Agencies failing to link performance to budgets
- By Diane Frank
- Jan 30, 2000
The federal government is improving at evaluating agencies through performance measures, but there is still a long way to go, and Congress is expected to keep an eye on the process next year, according to Office of Management and Budget officials.
The Government Performance and Results Act (GPRA) is designed to get agencies to link budgeting to performance. While some agencies are taking this to heart, others view the annual performance plans and the three-year strategic plans as formalities, and fundamental changes are not being made, Walter Groszyk, OMB's lead for GPRA implementation, said at a seminar last week.
There are many impediments to GPRA, including the lack of adequate financial systems, rigid regulations and budgeting methods, and lack of agency acceptance of the act as a tool to better manage their agencies, Groszyk said. But Congress also has a big role to play in the success or failure of the act, he said.

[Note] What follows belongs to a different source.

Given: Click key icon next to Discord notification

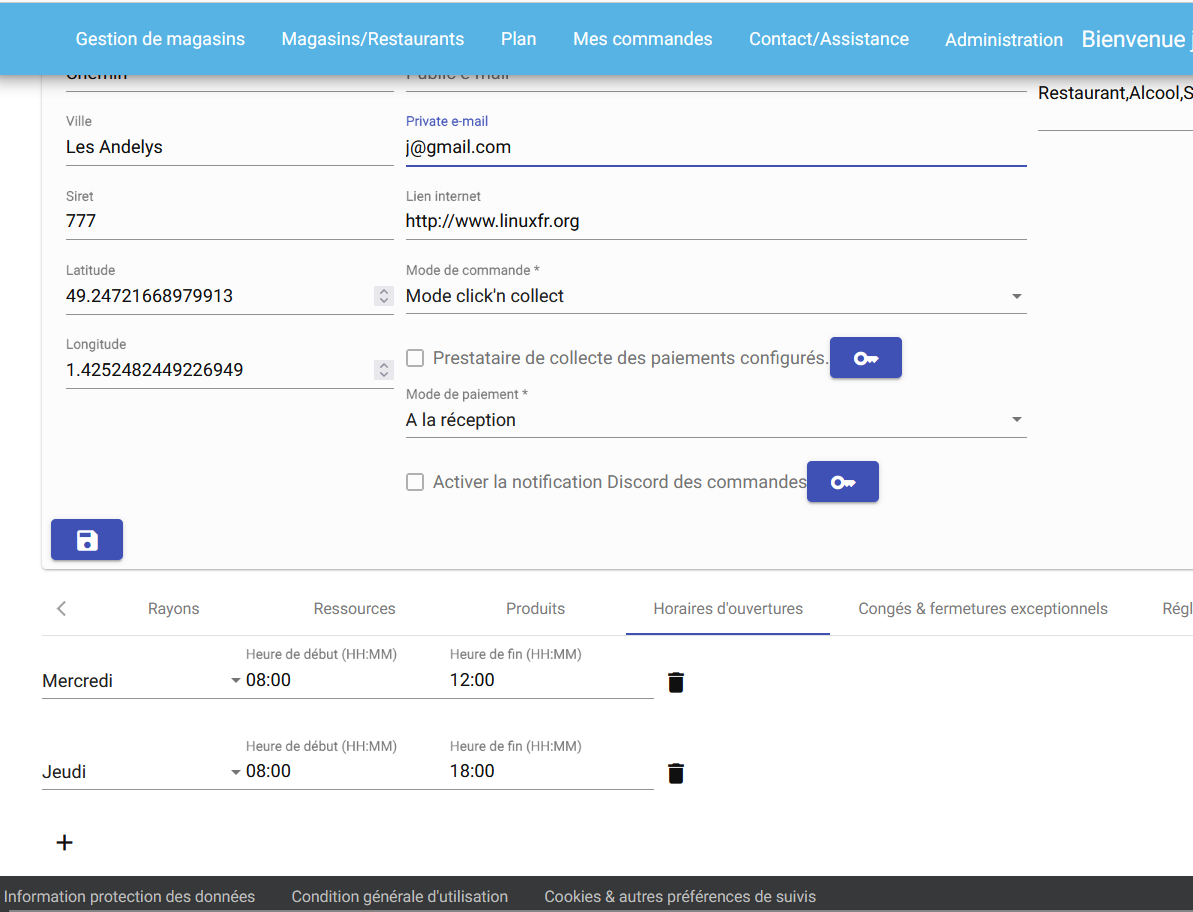Looking at the screenshot, I should tap(842, 482).
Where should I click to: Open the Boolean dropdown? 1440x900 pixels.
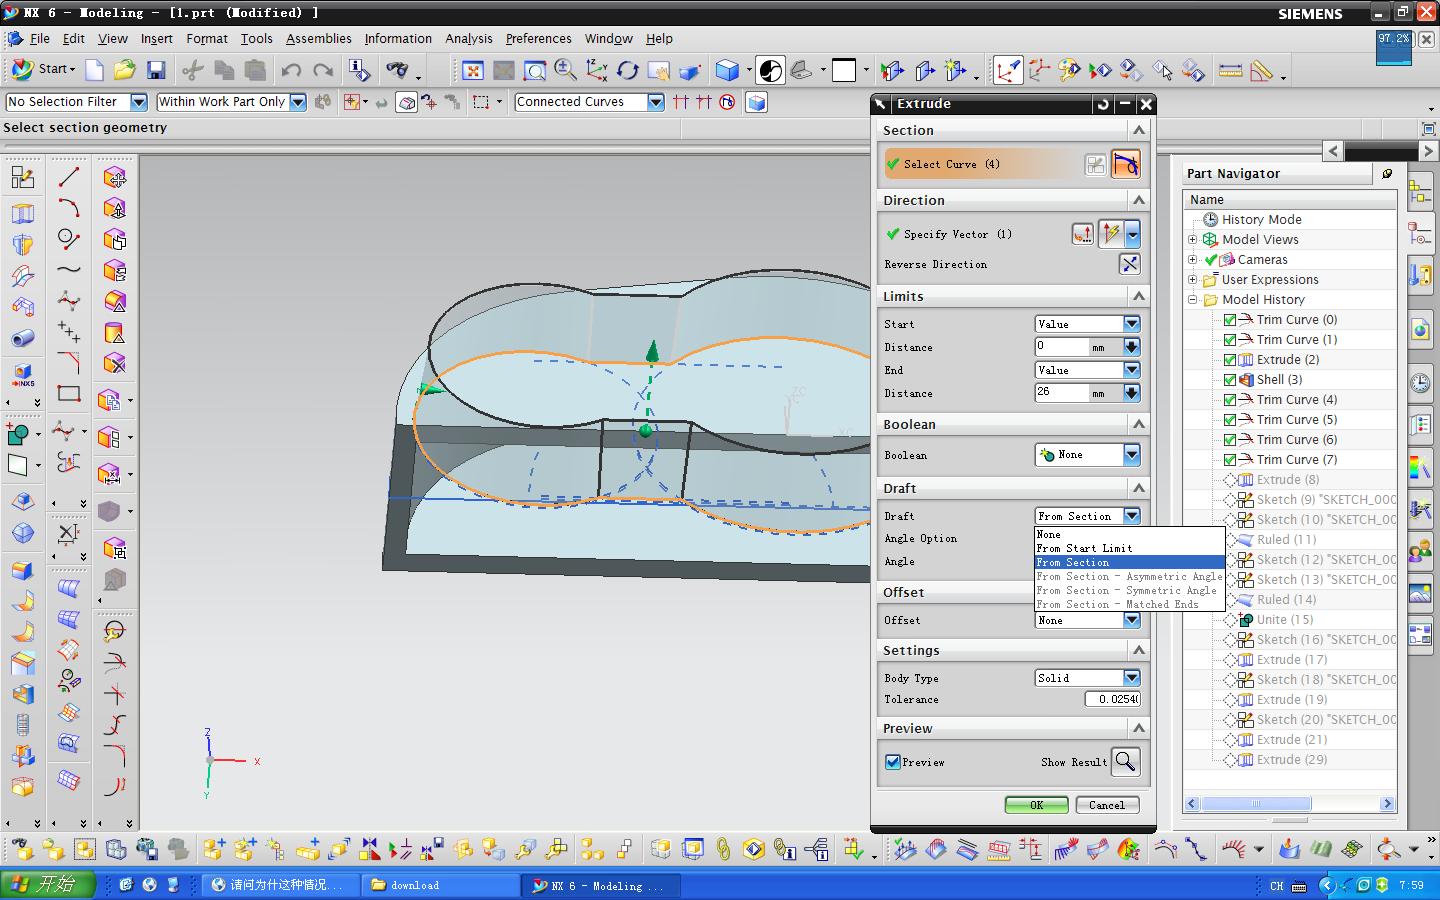coord(1131,455)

Agencies are to submit the revision of their strategic plan to Congress by September, and one way to get agency heads to pay more attention to the importance of well thought-out plans is for Congress itself to pay more attention, Groszyk said. "To date, congressional interest is more episodic than across the board...and agencies respond to this," he said.
With the Year 2000 problem out of the way, the Hill will be looking much more closely at agency performance plans and reports, said Rep. Stephen Horn (R-Calif.), chairman of the House Government Reform Subcommittee on Government Management, Information and Technology.
When agencies submit their GPRA reports to Congress by March 31, the reports will be closely analyzed and the committee will likely hold joint hearings with agency authorization and appropriations committees to discuss how to use the past performance information to form the fiscal 2001 budget, Horn said. "We need to get those people talking together," he said.